Los agentes más preparados, afirma la fuente, “se dedican  a vigilar a dirigentes, funcionarios y empleados de organismos importantes del Estado. Para atender a la disidencia y el periodismo independiente destinan a los recién graduados del Instituto Superior del Ministerio del Interior y a aquéllos que son más hábiles utilizando la violencia verbal y física que la esgrima intelectual”.

En mis veinte años dentro del periodismo libre, la Seguridad del Estado me ha citado cinco o seis veces. En ocasiones no eran citaciones oficiales. El tipo parqueaba su moto en los bajos de mi edificio o cerca de la casa, y como si fuera un amigo, pretendía conversar distendidamente conmigo y con mi madre, Tania Quintero, que ahora reside en Suiza como refugiada política y también fue periodista independiente.

Decía nombrarse Jesús Águila. Joven, blanco, rubio y con pinta de egresado de Eton. Cuando se puso fastidioso (le dio por llamarnos o visitarnos más de la cuenta y llegó a acosar a mi hermana en su centro laboral), Tania le armó una tángana y el hombre desapareció de la escena.

Una tarde cualquiera de finales de los años 90, en una unidad policial, conversó conmigo un oficial de alto rango que denotaba mayor nivel cultural.
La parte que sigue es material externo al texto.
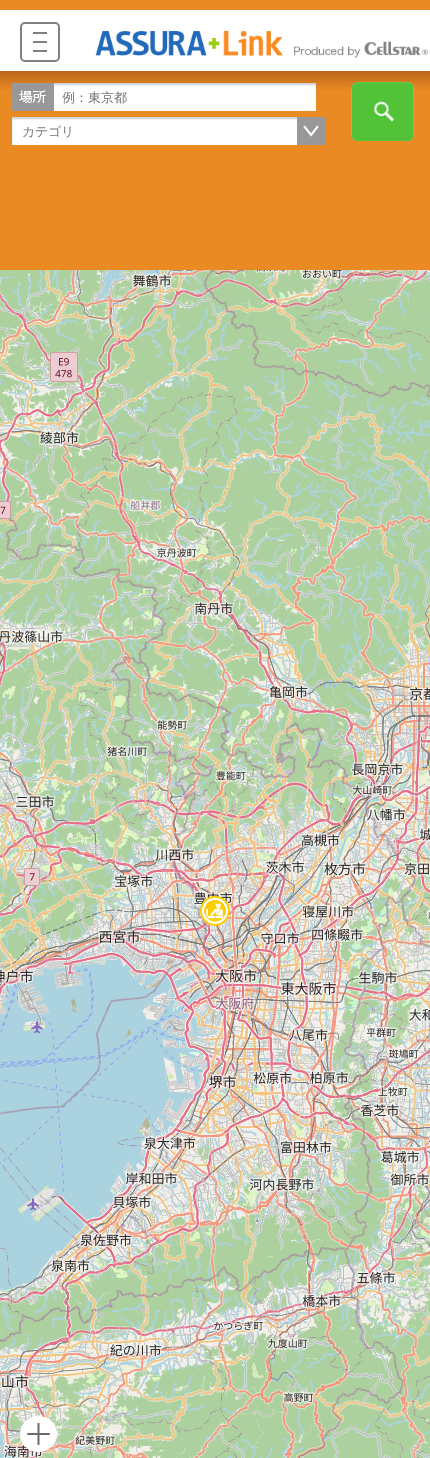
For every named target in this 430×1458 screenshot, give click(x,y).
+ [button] (38, 1434)
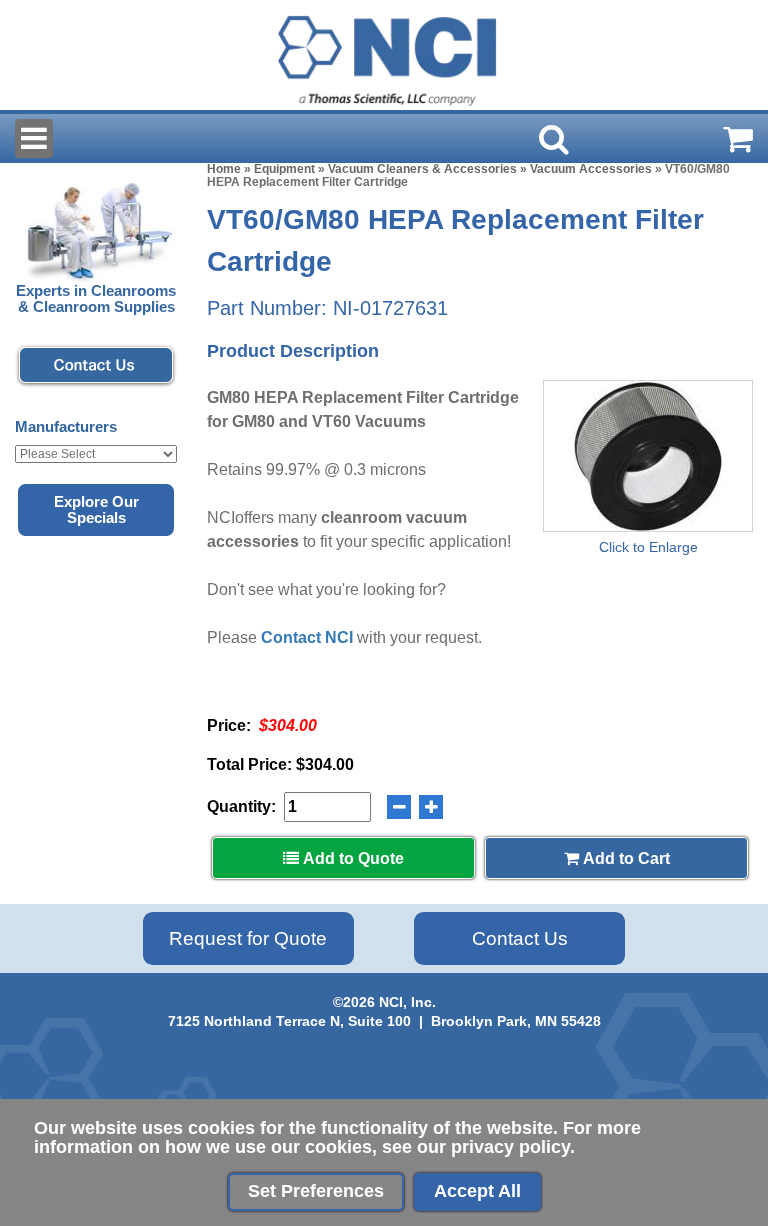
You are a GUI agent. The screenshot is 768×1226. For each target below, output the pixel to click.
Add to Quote (351, 858)
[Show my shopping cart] (738, 139)
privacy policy (510, 1147)
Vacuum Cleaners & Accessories (422, 169)
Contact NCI (307, 637)
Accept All (477, 1191)
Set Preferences (316, 1191)
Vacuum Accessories (591, 169)
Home (224, 169)
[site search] (554, 139)
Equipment (284, 169)
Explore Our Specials (96, 510)
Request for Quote (248, 938)
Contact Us (520, 938)
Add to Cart (624, 858)
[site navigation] (34, 138)
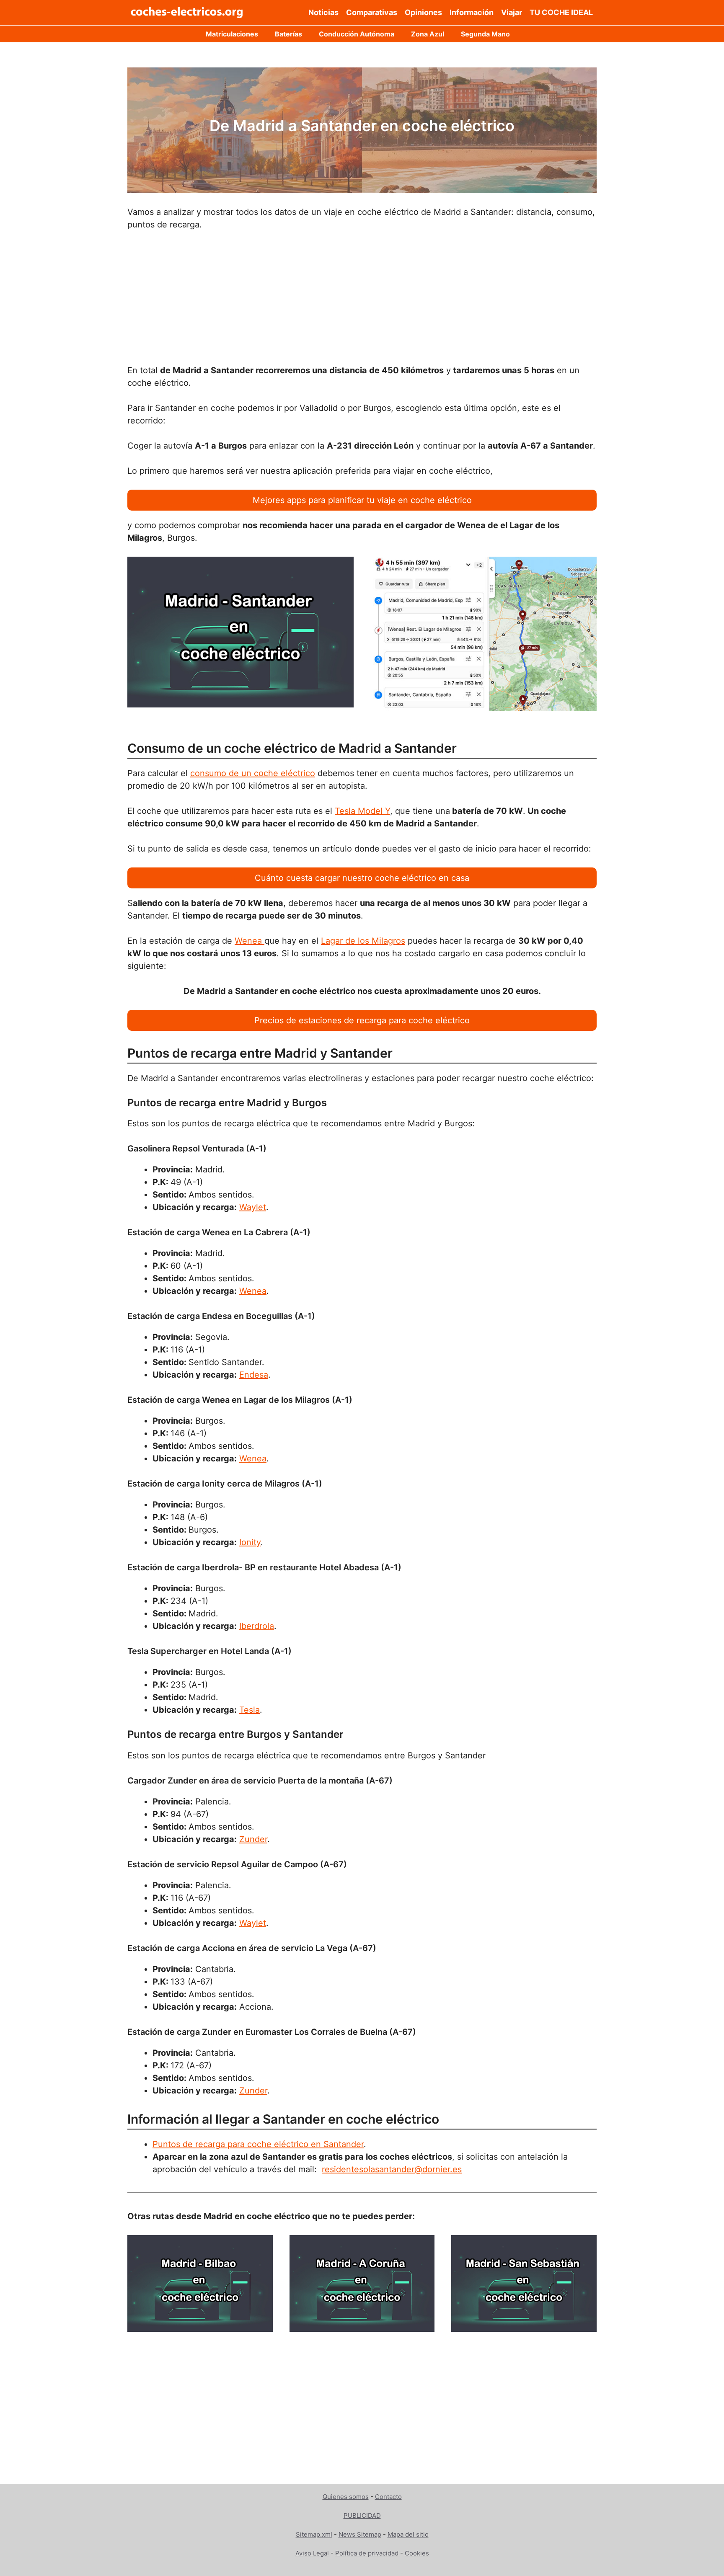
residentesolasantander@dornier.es (392, 2169)
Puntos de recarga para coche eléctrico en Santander (258, 2144)
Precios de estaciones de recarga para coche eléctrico (362, 1020)
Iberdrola (256, 1626)
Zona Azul (427, 34)
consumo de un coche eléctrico (252, 773)
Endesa (253, 1375)
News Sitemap (360, 2534)
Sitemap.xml (314, 2534)
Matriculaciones (232, 34)
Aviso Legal (312, 2553)
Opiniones (423, 12)
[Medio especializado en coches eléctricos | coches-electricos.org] (187, 12)
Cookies (417, 2553)
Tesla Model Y (362, 811)
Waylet (252, 1207)
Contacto (388, 2497)
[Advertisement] (362, 302)
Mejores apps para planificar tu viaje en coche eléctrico (362, 500)
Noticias (323, 12)
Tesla (249, 1710)
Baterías (288, 34)
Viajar (511, 12)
En agosto de 2010, en una mañana de calor insoportable, me citaron a una unidad de Tropas Especiales en las inmediaciones del Reloj Club, en la Avenida Boyeros. Eran oficiales de la Contrainteligencia Militar.
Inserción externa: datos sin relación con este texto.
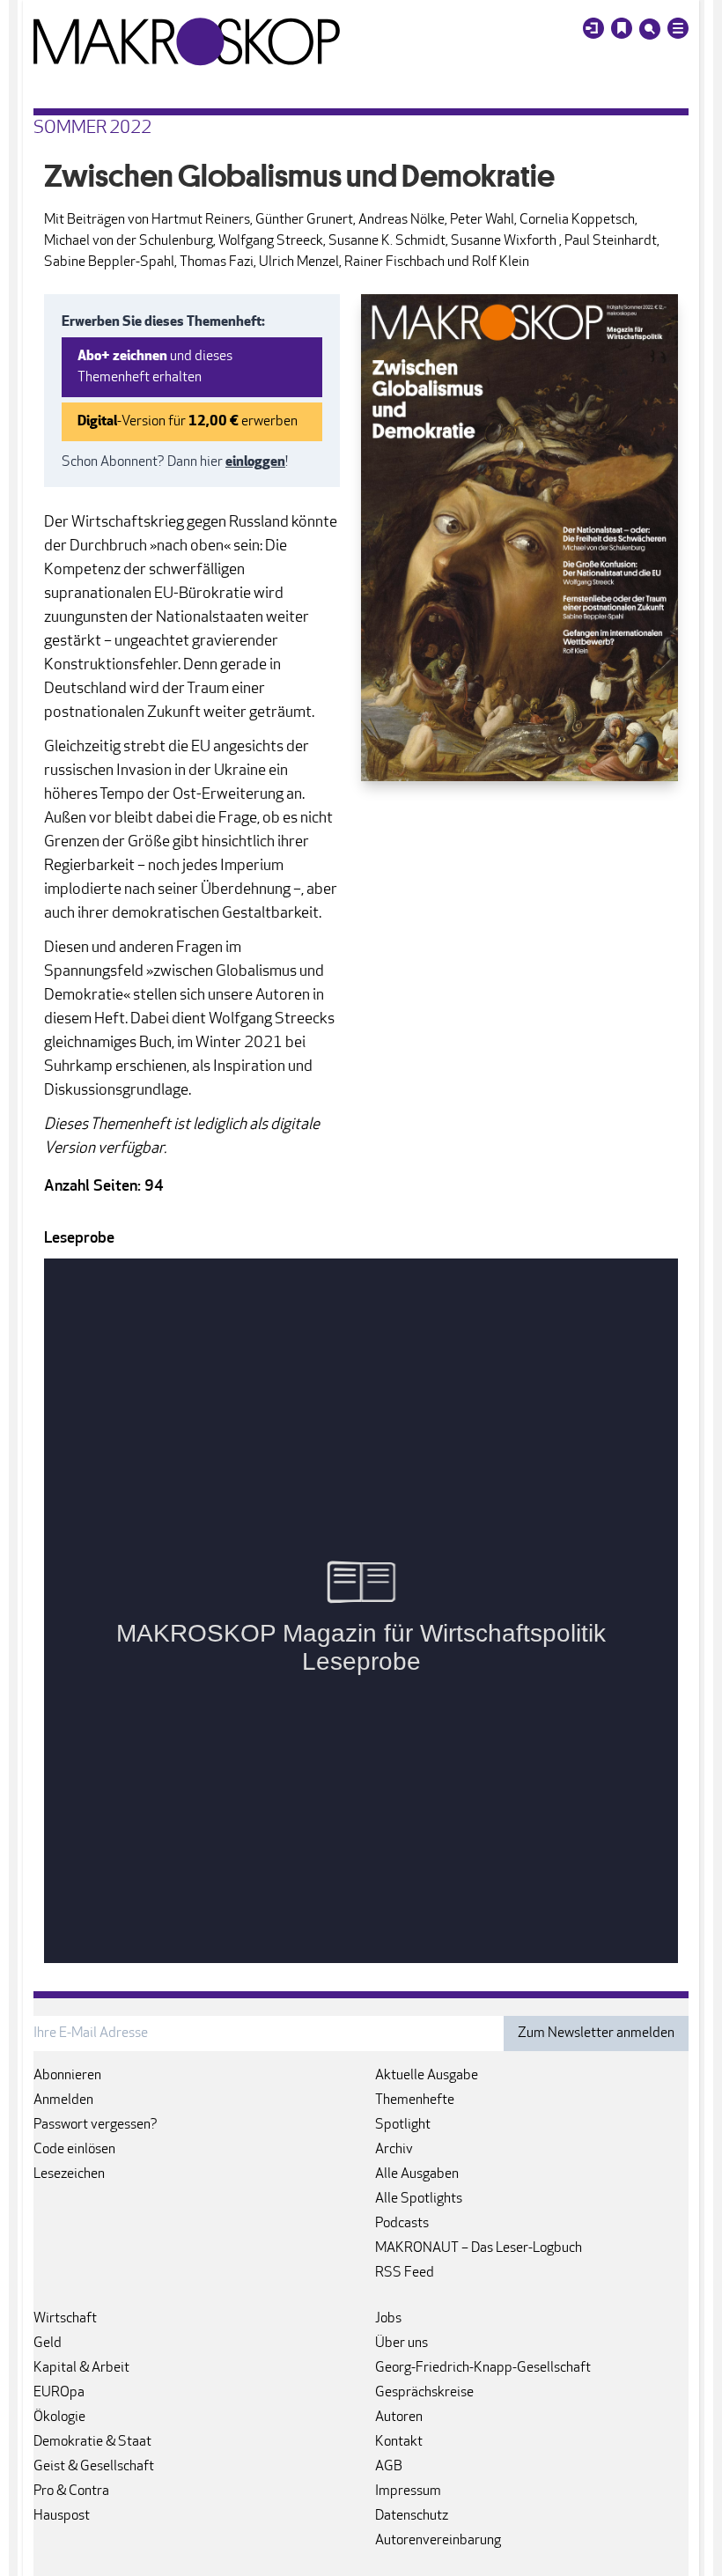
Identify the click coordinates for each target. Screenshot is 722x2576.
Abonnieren (67, 2076)
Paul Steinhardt (610, 241)
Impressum (408, 2491)
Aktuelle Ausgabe (426, 2076)
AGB (388, 2467)
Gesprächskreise (424, 2393)
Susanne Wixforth (505, 241)
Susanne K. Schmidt (387, 241)
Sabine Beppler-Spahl (109, 262)
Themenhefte (414, 2100)
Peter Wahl (482, 220)
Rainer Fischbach (394, 262)
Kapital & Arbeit (81, 2368)
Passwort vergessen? (95, 2125)
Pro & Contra (71, 2491)
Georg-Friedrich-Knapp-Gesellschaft (483, 2368)
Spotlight (403, 2125)
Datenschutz (411, 2516)
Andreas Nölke (401, 220)
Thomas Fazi (217, 262)
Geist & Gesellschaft (93, 2467)
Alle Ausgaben (417, 2174)
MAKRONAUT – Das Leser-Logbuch (478, 2248)
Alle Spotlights (418, 2199)
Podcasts (402, 2224)
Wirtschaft (65, 2319)
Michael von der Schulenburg (128, 241)
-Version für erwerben (187, 422)
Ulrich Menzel (299, 262)
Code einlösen (74, 2150)
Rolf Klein (500, 262)
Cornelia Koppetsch (577, 220)
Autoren (399, 2417)
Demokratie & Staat (92, 2442)
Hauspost (61, 2516)
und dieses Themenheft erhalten (154, 367)
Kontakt (399, 2442)
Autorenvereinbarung (438, 2541)
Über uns (401, 2343)
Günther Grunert (304, 220)
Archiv (394, 2150)
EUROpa (59, 2393)
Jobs (388, 2319)
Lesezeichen (69, 2174)
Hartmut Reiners (200, 220)
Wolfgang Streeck (270, 241)
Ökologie (59, 2417)
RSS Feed (404, 2273)
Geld (47, 2343)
El sitio donde me entrevistaron era un cubículo de interrogatorios ubicado en un área de celdas para reclusos. Yo había escrito un par de notas para la edición América del diario español EL Mundo sobre la intromisión de altos oficiales militares en negocios empresariales. A las FAR, según los interrogadores, no les gustaba la imagen que ofrecía de la instituciones militares y en un amago de amenaza, me dijeron que podían aplicarme una ley, que ni me acuerdo cuál era, por irrespeto a ‘las gloriosas e invictas fuerzas armadas revolucionarias’.

Pero todo quedó en intimidación. Durante casi siete años no me molestaron. Cuando hacía alguna cobertura periodística en la cual había operativos de la Seguridad del Estado, no me dejaban pasar, pero nunca me detuvieron. Hace tres semanas, citaron a varios amigos. Sospechaban que me servían de fuentes periodísticas.

Escribí una nota donde decía que si deseaban saber sobre mí, que me citaran. Evidentemente la leyeron. Y el martes 4 de abril me citaron para una entrevista al día siguiente, 5 de abril, en una unidad policial situada en la barriada de Lawton, al sur de La Habana.

Dos eran los oficiales. Jóvenes, mestizos, amables y educados. No puedo decir otra cosa. Cada uno expusimos nuestros puntos de vista sin gritar, con respeto. Les dije que ese talante de diálogo es el que se necesita para, de una vez y por todas, reconocer a la oposición e intentar enrumbar el desastre nacional que hoy es Cuba, por el carril de la democracia. Los oficiales no prometieron tolerancia. Pero hicieron silencio.

Tres días antes, se vio el reverso de la medalla. Como desde hace 97 domingos, una chusma vestida de civil e instigada por la Seguridad del Estado, armó un linchamiento verbal frente a la sede de las Damas de Blanco, en Lawton, cerca de la unidad donde fui citado.

De enero a marzo de 2017, la policía política efectuó 1,392 detenciones breves y en varios casos decomisó equipos de trabajo y dinero a periodistas independientes y activistas de derechos humanos.

Se reprime sin orden ni concierto. Lo mismo a un grupo de reporteros de Periodismo de Barrio, quienes escriben sobre temas ecológicos y comunidades vulnerables, un bloguero neo comunista como Harold Cárdenas, que a un periodista abiertamente anticastrista como Henry Constantín, vicepresidente regional de la SIP.

A diez meses de que Raúl Castro cuelgue los guantes, la estrategia de los servicios especiales debiera sufrir un vuelco de 180 grados. Y a través de sus contactos con la disidencia, establecer una canal de comunicación con el gobierno, paso previo para una posterior legalización de las discrepancias políticas.

Pero me temo que el régimen cubano no tiene a la democracia como una de sus prioridades.